FAMIGLIA – MATRIMONIO – RAPPORTI PATRIMONIALI TRA CONIUGI – COMUNIONE LEGALE – OGGETTO – ESCLUSIONI – BENI PERSONALI – Coniuge in regime di comunione legale – Acquisto di beni personali dopo il matrimonio – Esclusione dalla comunione legale – Condizioni – Intervento adesivo del coniuge non acquirente – Sufficienza – Esclusione – Natura effettivamente personale del bene – Necessità – Conseguenze – Azione di accertamento negativo – Ammissibilità – Sussistenza – Fattispecie.

Nel caso di acquisto di un immobile effettuato dopo il matrimonio da uno dei coniugi in regime di comunione legale, la partecipazione all’atto dell’altro coniuge non acquirente, prevista dall’art. 179, comma 2, c.c., si pone come condizione necessaria, ma non sufficiente, per l’esclusione del bene dalla comunione, occorrendo a tal fine non solo il concorde riconoscimento, da parte dei coniugi, della natura personale del bene medesimo, richiesto esclusivamente in funzione della necessaria documentazione di tale natura, ma anche l’effettiva sussistenza di una delle cause di esclusione dalla comunione, tassativamente indicate dall’art. 179, comma 1, lett. c), d) ed f), c.c. Ne consegue che l’eventuale inesistenza di tali presupposti può essere fatta valere con una successiva azione di accertamento negativo, non risultando preclusa tale domanda dal fatto che il coniuge non acquirente sia intervenuto nel contratto per aderirvi.

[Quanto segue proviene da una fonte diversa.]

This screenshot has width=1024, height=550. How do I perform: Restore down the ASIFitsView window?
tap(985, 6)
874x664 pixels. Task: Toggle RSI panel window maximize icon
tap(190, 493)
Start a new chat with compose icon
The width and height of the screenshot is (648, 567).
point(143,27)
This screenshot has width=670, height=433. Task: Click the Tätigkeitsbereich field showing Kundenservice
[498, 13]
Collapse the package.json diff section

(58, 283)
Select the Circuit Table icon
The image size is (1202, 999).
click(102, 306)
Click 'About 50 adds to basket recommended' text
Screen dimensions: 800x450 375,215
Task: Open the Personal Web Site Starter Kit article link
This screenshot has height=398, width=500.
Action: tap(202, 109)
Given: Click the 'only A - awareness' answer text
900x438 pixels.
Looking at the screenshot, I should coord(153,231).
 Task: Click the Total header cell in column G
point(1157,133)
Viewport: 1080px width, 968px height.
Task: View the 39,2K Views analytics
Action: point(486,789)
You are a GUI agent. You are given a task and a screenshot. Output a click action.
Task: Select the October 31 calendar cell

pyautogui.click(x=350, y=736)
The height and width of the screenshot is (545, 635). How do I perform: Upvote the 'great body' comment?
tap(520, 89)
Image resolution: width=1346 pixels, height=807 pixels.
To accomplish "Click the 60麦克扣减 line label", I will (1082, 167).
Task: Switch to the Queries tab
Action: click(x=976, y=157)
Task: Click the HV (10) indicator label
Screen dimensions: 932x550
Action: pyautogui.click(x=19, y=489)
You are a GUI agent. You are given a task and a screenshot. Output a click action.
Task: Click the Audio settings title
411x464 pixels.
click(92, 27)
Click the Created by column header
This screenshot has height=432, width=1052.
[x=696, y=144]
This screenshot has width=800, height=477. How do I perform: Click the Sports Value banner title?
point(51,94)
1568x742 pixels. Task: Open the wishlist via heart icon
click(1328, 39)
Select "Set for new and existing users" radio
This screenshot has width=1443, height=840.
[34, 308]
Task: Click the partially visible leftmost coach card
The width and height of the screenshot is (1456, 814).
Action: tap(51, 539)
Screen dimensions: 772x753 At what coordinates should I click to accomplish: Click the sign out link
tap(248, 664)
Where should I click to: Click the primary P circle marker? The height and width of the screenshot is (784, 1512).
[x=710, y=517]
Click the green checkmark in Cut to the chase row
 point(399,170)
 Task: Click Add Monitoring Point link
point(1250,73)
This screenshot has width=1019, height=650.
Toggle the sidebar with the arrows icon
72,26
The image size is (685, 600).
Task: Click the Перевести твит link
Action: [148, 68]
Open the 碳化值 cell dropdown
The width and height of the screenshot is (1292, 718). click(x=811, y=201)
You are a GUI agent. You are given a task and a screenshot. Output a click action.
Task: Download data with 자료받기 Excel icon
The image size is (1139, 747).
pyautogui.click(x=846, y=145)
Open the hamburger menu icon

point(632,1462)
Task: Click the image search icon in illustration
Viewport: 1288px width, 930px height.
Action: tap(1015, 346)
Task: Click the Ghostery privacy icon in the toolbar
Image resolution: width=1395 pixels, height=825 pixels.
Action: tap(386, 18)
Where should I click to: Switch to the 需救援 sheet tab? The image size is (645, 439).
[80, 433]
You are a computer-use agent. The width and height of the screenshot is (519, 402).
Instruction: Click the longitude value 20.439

(Nella specie, la S.C. ha confermato la decisione di merito che aveva rigettato la domanda di cancellazione della trascrizione della sentenza di fallimento su alcuni immobili acquistati dal coniuge del soggetto fallito, il quale era intervenuto nell’atto di compravendita, riconoscendo la natura personale di detti beni).